Business History of Directors and Executive Officers
The principal occupation of each executive officer of the Corporation and director is set
forth below. All of the executive officers and directors are elected annually, or until their
successors have been duly elected and qualified.
Warren B. Mosler is the Chairman of the Board of Directors. Mr. Mosler has served as Chairman
since inception of the Corporation and Chief Executive Officer from inception to March 1989 and
from August 1989 to May 1994. In February 1999, Mr. Mosler reassumed the positions of President
and Chief Executive Officer. From 1983 to the present, Mr. Mosler has been a principal in AVM,
L.P., as a broker/dealer engaged in arbitrage and government securities trading in West Palm Beach,
Florida.
Alan R. Simon, a Director, has served as the Corporations General Counsel and its
Secretary-Treasurer since November 2001. He has been in private practice of law in Boca Raton,
Florida since 1982, and has relocated his practice to Palm Beach Gardens, Florida in 2001. Mr.

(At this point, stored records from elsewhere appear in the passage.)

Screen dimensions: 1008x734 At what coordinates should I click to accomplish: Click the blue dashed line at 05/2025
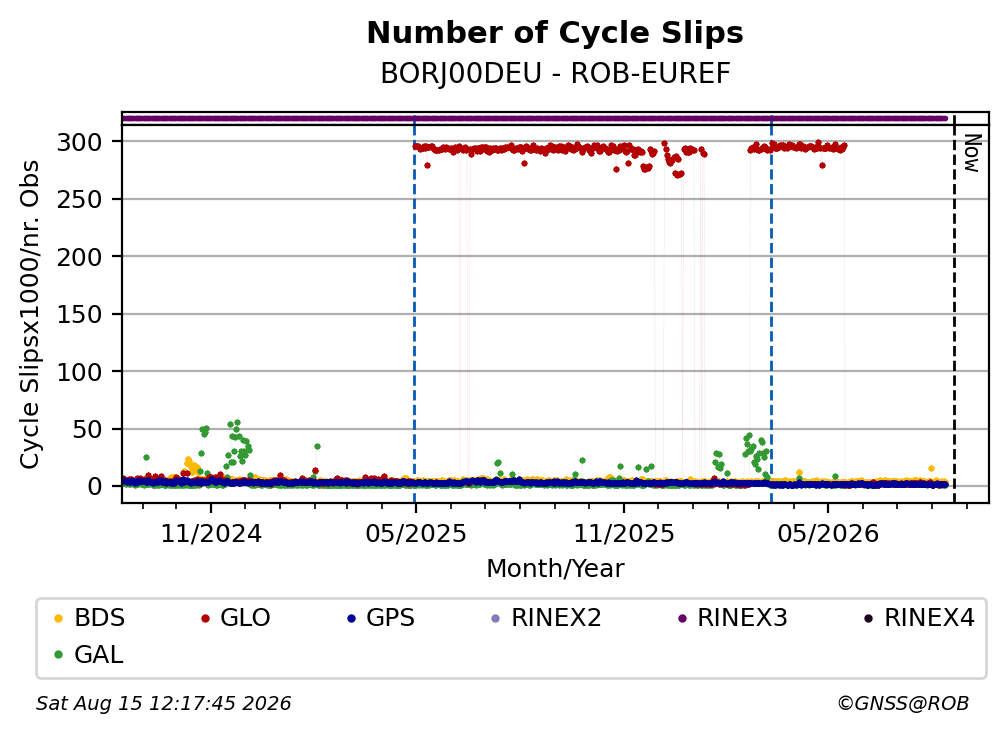[x=414, y=309]
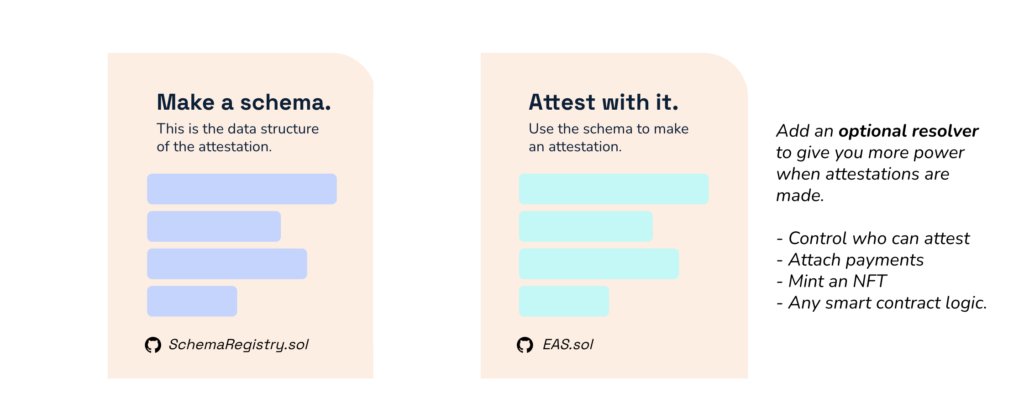
Task: Click the "Mint an NFT" bullet
Action: click(x=831, y=281)
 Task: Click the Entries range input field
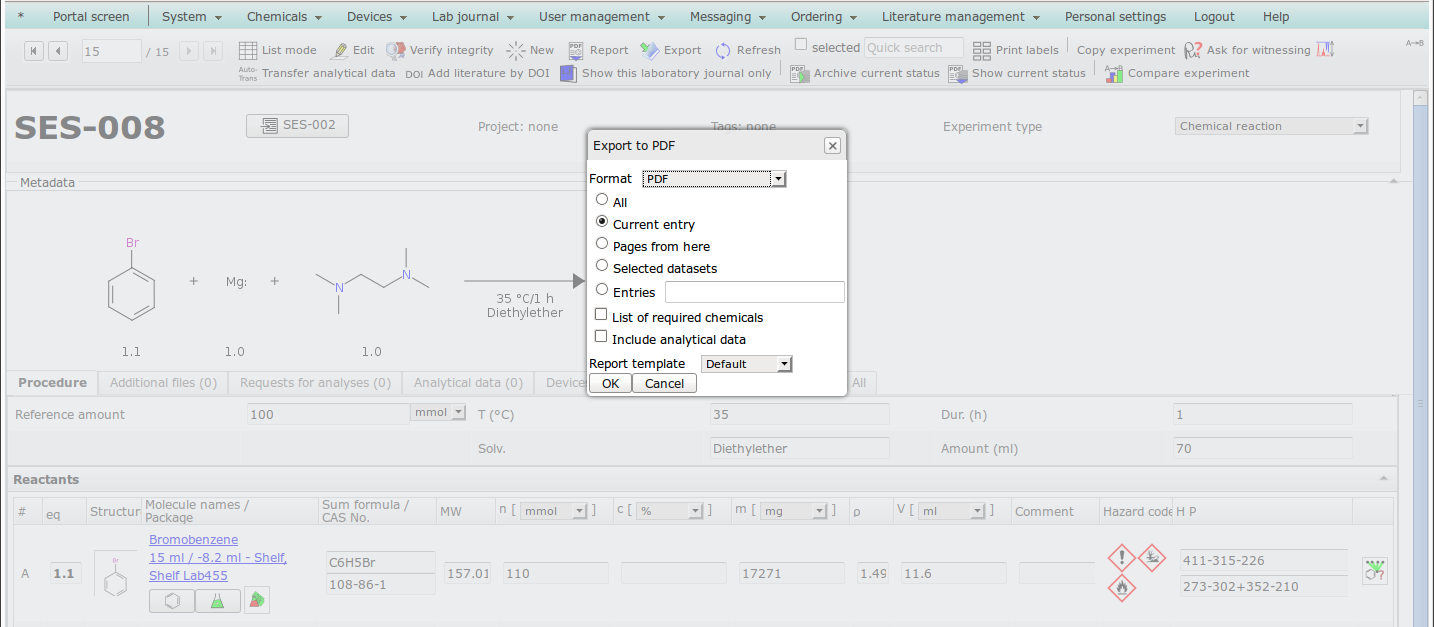point(754,292)
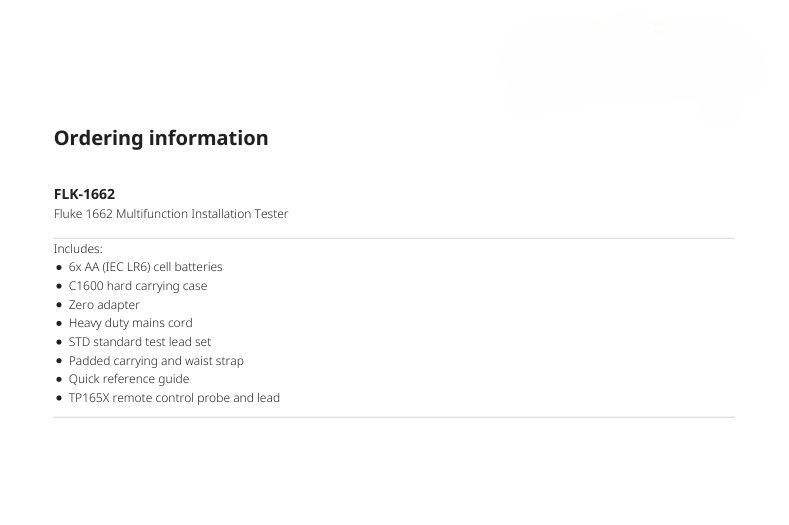The width and height of the screenshot is (789, 525).
Task: Click the Includes: label
Action: click(x=78, y=249)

Simon became President and CEO of Consulier International, Inc. since 2004.
Burck E. Grosse has been President of BG Consulting Group, Inc., from 1991 to the present. He
was Senior Vice President of Lear Group, Inc., a general contracting firm from 1987 through 1991.

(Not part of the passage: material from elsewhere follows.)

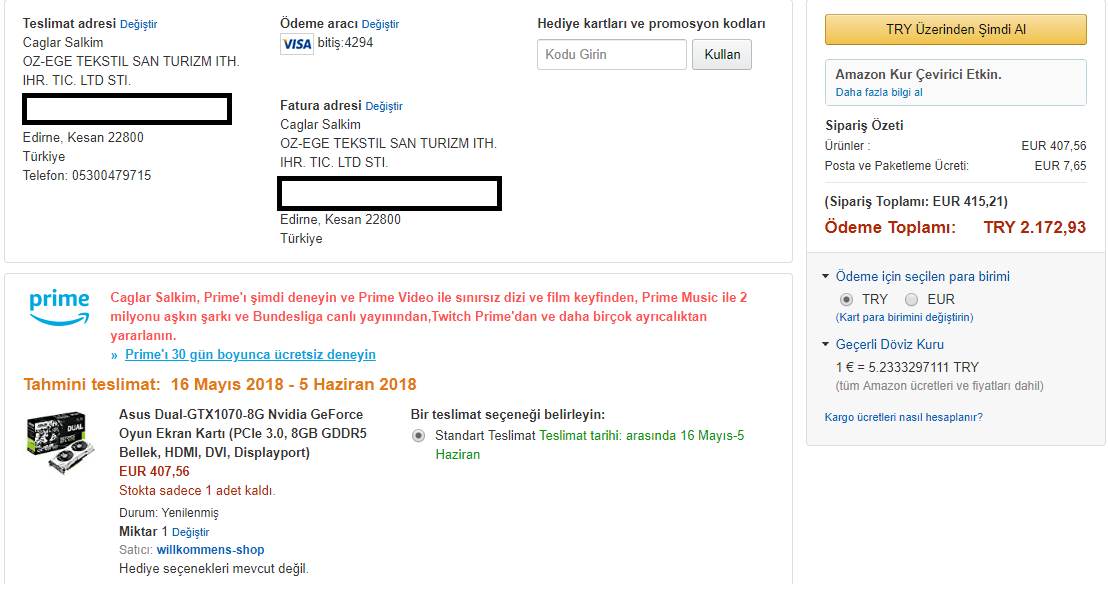Change payment method via Değiştir link
This screenshot has height=603, width=1108.
(380, 24)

He worked at General Motors Corporation from 1948 until 1987, where he last served as General
Director ofTechnical Services.
Dr. Skender Fani is the Chairman of the Board of Otis Elevators, Austria. He is the Chairman
of Heim GmbH, a substantial real estate company in Vienna, Austria and Chairman of Polster GmbH,
Advertising, Public Relations, and Sports Management Corporation in Germany and Austria. He is
Chairman of La Carafe GmbH, one of the leading restaurant and entertainment companies in Austria.
Dr. Fani is a corporate lawyer in Austria, also specializing in sports and entertainment law.
For the past 20 years he has represented the top sports and entertainment personalities throughout
Europe. He is also the personal advisor to the presidents of many of Europes top soccer teams,
including MAGNA-Austria, FC Barcelona, AS Roma, and Casino Salzburg.
Jean-Pierre Arnaud worked for Eastman Kodak Company in the USA and UK in various areas
involving health imaging, including manufacturing, sales, marketing, and management. In 1991 Mr.
Arnaud performed financial auditing services for Fotcor (Brazil). During 1991, Mr. Arnaud received
a M.A. in International and Public Affairs, International Business and Finance from Columbia
University.
Tony Marsico was a founder and President of Healthcare Information Technology, Inc. from 1997
thru 2004, when its assets were purchased by Patient Care Technology Systems, Inc.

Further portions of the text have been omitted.